Fixes and improvements to experimental `Gibbs` #2231

torfjelde · 2024-05-18T23:56:20Z

Turns out that there were some subtle bugs present in the impl of Turing.Experimental.Gibbs which is likely part of the reason why we were seeing some strange results here and there.

This PR does the following:

Fixes these issues with, i.e. we're no longer accidentally hitting condition instead of gibbs_condition.
Properly handles initial_params.
More rigorous correctness testing of inference results.

Remaining TODOs:

Make it work for externalsampler (part of the reason why I waited with this PR was it needed some functionality from Fixes to AD backend usage in externalsampler #2223 )

Fix #2230 fix #2234

coveralls · 2024-05-19T01:38:55Z

Pull Request Test Coverage Report for Build 9143463911

Details

0 of 30 (0.0%) changed or added relevant lines in 3 files are covered.
3 unchanged lines in 2 files lost coverage.
Overall coverage remained the same at 0.0%

Changes Missing Coverage	Changed/Added Lines	%
src/mcmc/Inference.jl	1	0.0%
src/mcmc/abstractmcmc.jl	13	0.0%
src/experimental/gibbs.jl	16	0.0%

Files with Coverage Reduction	New Missed Lines	%
src/experimental/gibbs.jl	1	0.0%
src/mcmc/abstractmcmc.jl	2	0.0%

Totals
Change from base Build 9141965383:	0.0%
Covered Lines:	0
Relevant Lines:	1549

💛 - Coveralls

torfjelde · 2024-05-20T09:51:55Z

A few things:

Sampling from gdemo using CSMC in the gibbs sampler is very slow. Removing those tests (requires a large number of iterations to something reasonable).
We're hitting OOM issues when using the SMC samplers. Seems somewhat crazy that this would happen.

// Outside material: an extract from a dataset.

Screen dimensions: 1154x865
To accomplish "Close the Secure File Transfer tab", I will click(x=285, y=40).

capture tail differences + remove subsampling of chains since it doesn't really matter that when we're using aggressive thinning and test statistics based on comparing order stats

torfjelde · 2024-05-20T11:22:25Z

As there have been a few scenarios where we've hit some interesting snags wrt. failures of tests when only looking at "simple" statistics, e.g. mean, I'm trying to use something a bit more prinicpled. Specifically, I've added tests using Anderson-Darling tests (similar to Kolmogorov-Smirnov, but integrating over the entire ECDF instead of just considering the supremum) where we have tests to make sure that the significance level is set in such a way that a) that minor (both additive and mutliplicative) perturbations to the "true" samples are caught, but also b) tests between "true" samples and the samples of interest pass.

… torfjelde/gibbs-new-improv

torfjelde · 2024-06-06T10:57:19Z

Pfft I think the way of testing the marginals here is a really good way to go, and it's almost there, but I'm starting to think that maybe Anderson-Darling is just a bit too strong of a test; it puts particular emphasis on the tails of the distributions, which of course can be a bit of a problem for any kind of MCMC output.

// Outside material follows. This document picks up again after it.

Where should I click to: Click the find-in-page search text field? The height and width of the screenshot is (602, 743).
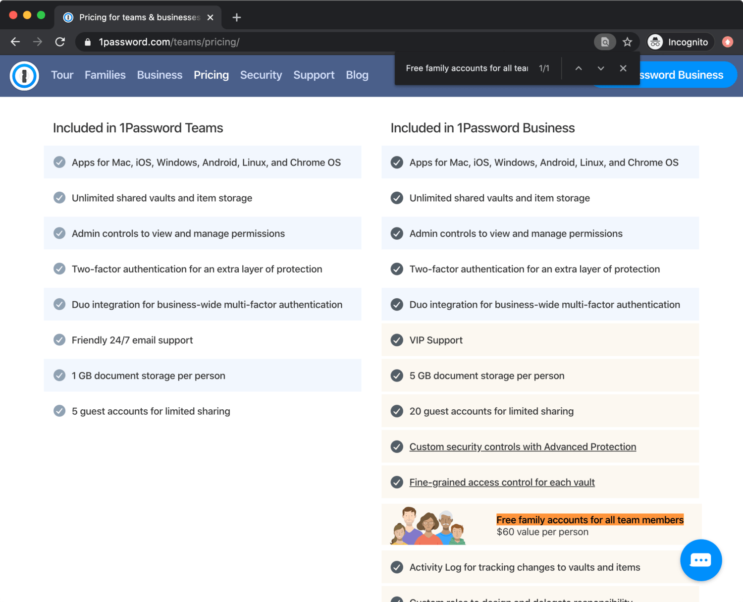pyautogui.click(x=467, y=68)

I'm thinking something like a Cramer-von Mises test would be perfect, as it doesn't inflate the differences in the tails of distribution, but is still more suitable than a Kolmogorov-Smirnov test (which only considers the maximum difference between the two distributions). Buuut no implementation of Cramer-von Mises exists in HypothesisTests.jl, so that's a bit annoying (see related issue: JuliaStats/HypothesisTests.jl#201).

Don't have time to implement it myself right now (might be worth just piggy-backing off of scipy's implementation or something to give it a try), but something to keep in mind for future reference.

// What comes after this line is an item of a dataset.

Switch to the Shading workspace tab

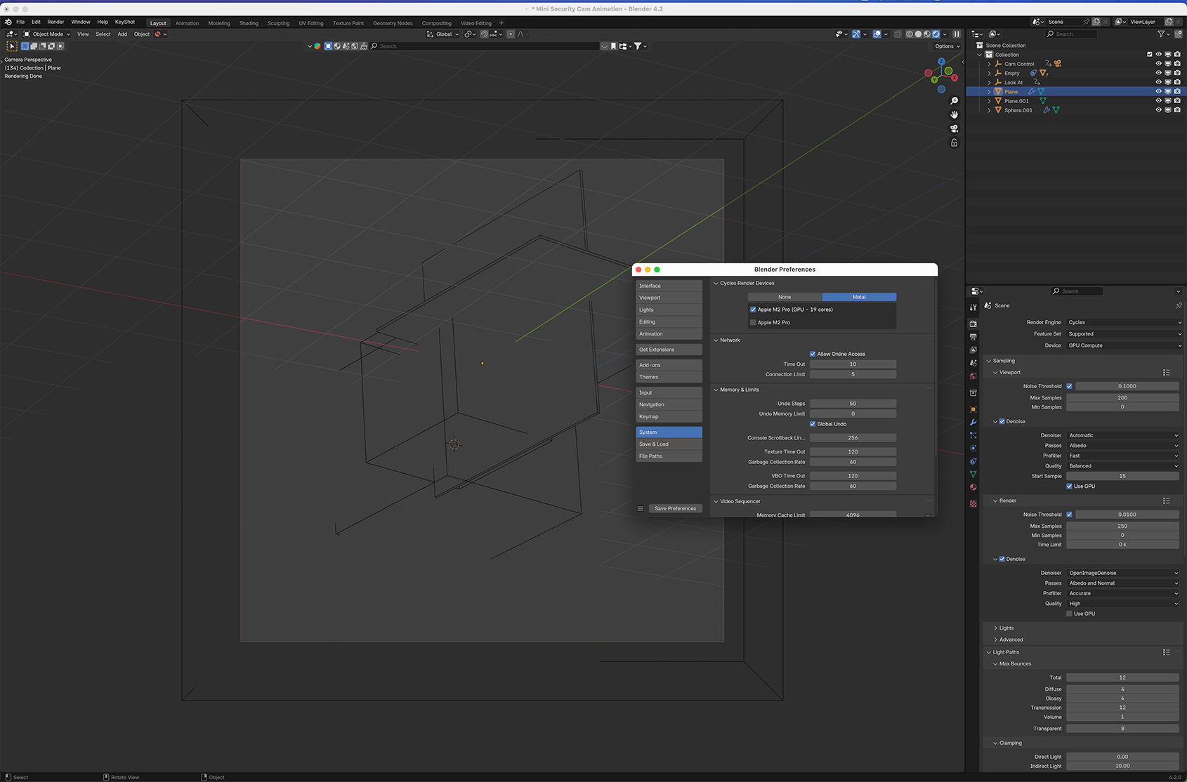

Note that this "investigation" all started because we've had experiences in the past where just testing means and std isn't really good enough, and so we start comparing quantiles. But if we're comparing quantiles, then we might as well just do a proper ECDF hypothesis test, where we make sure the acceptance threshold is sufficient to capture certain differences.

One possible (though seems lightly hacky) alternative might be to just compare the underlying test-statistics of samples from the inference method to be tested vs. test-statistics from "perturbations" of the "true" samples. E.g. you scale and shift the "true" samples, compute test-statistic, make sure that the test-statistic of samples from inference alg is better than these perturbed ones. Seems a bit hacky but also probably some way of theoretically motivating this.

yebai · 2024-06-12T20:08:49Z

Make it work for externalsampler

@torfjelde, to clarify, the new Gibbs sampler is now working with an external sampler, right? If so, let us resolve the merge conflict and get this PR merged.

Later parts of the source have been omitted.